▸ Set task: Transcribe the lines from the one containing "You are a GUI" through the one containing "pyautogui.click(x=139, y=787)", both included, word for word.

▸ Records supplied:
# # # #
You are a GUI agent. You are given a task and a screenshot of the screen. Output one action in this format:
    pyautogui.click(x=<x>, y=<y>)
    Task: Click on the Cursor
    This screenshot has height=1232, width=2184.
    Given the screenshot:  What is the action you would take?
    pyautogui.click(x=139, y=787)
# # # #
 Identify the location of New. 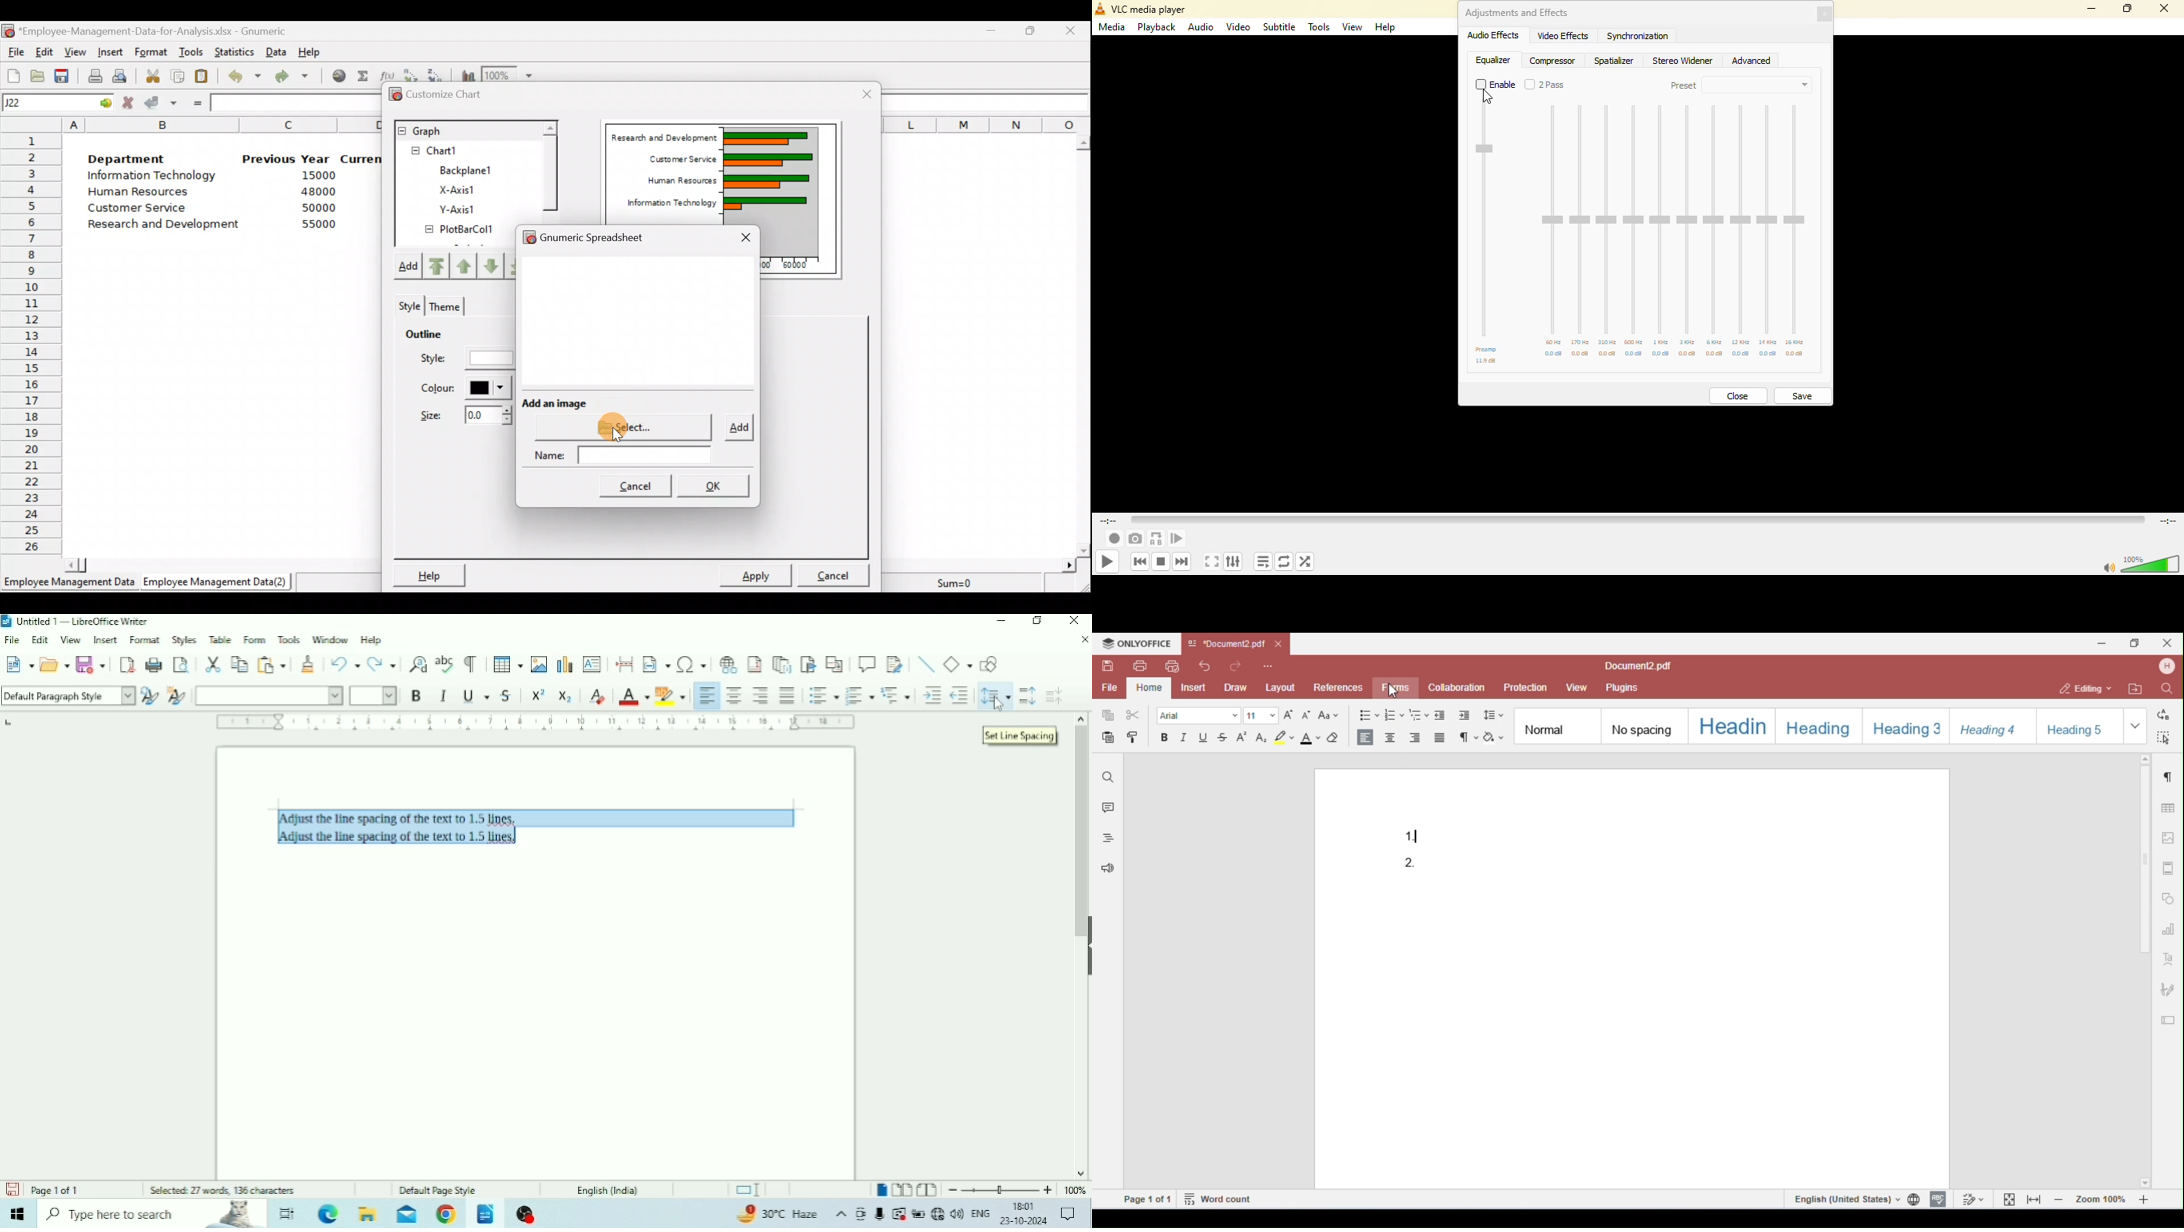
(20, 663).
# # # #
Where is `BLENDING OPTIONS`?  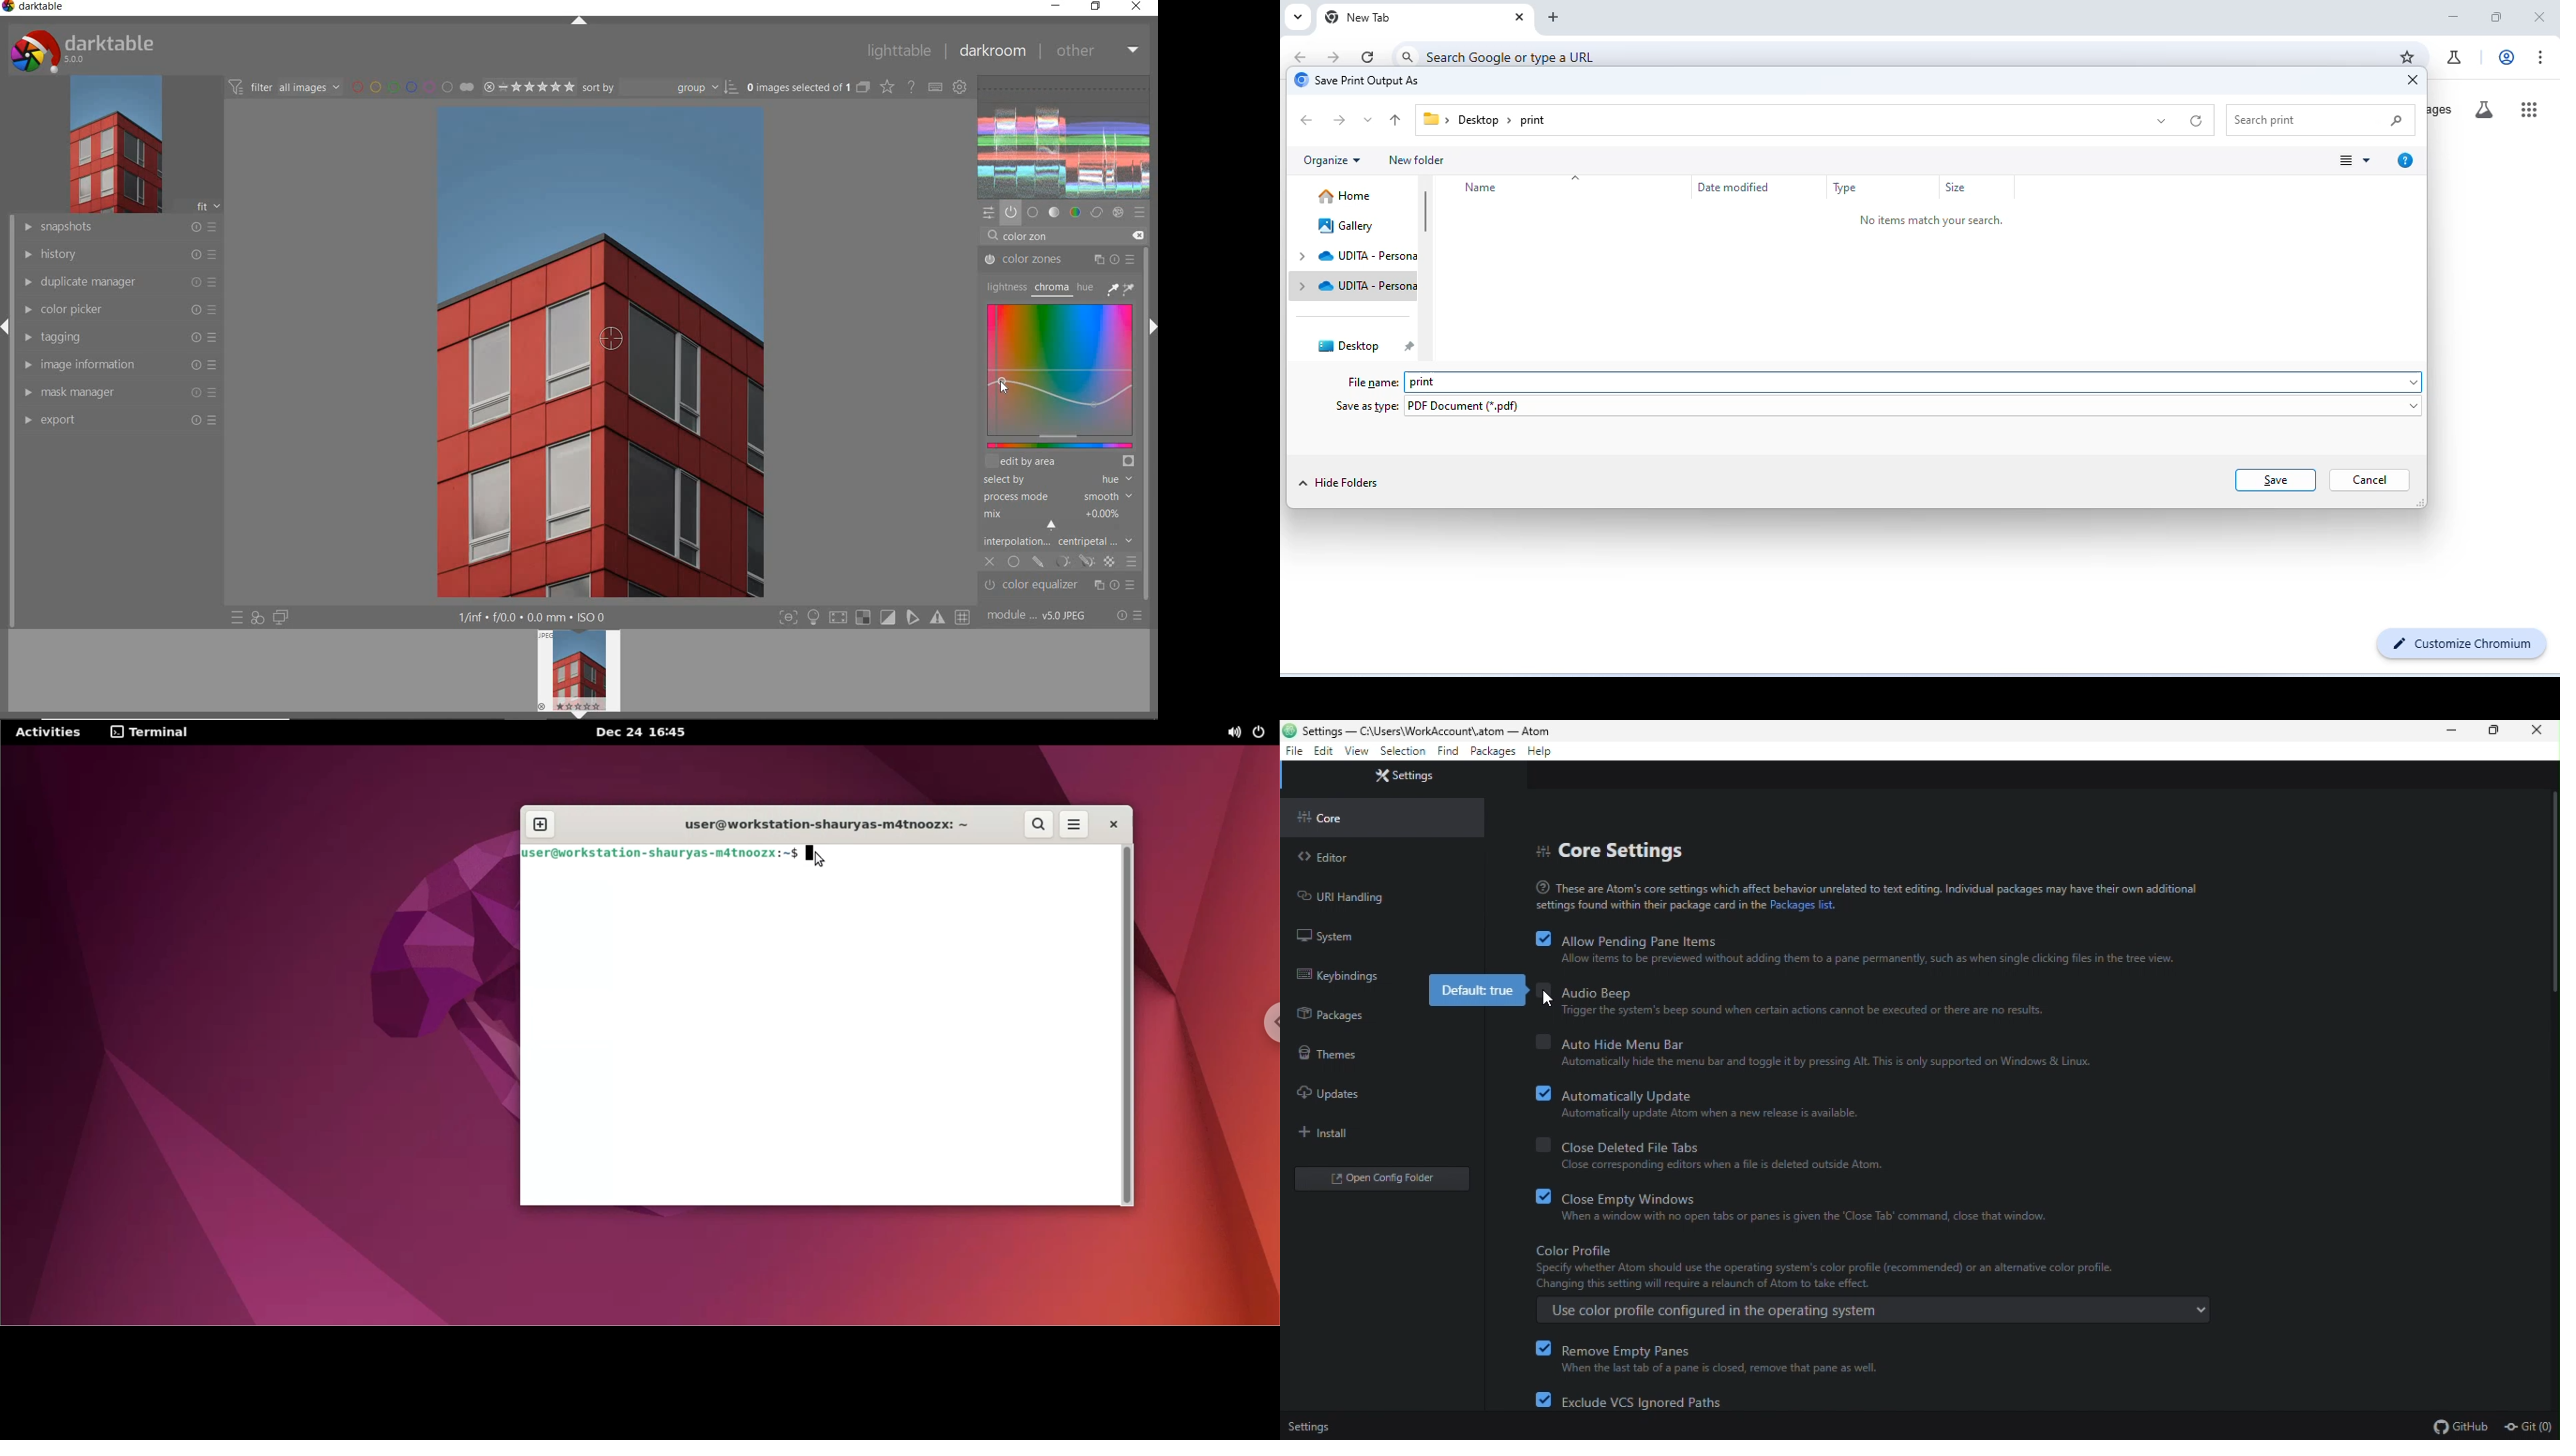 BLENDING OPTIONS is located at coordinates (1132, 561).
# # # #
▸ Response below:
You are a GUI agent. You are given a task and a screenshot of the screen. Output one action in this format:
    pyautogui.click(x=<x>, y=<y>)
    Task: Click on the Cursor
    This screenshot has height=1232, width=2184.
    Given the screenshot:  What is the action you would take?
    pyautogui.click(x=139, y=787)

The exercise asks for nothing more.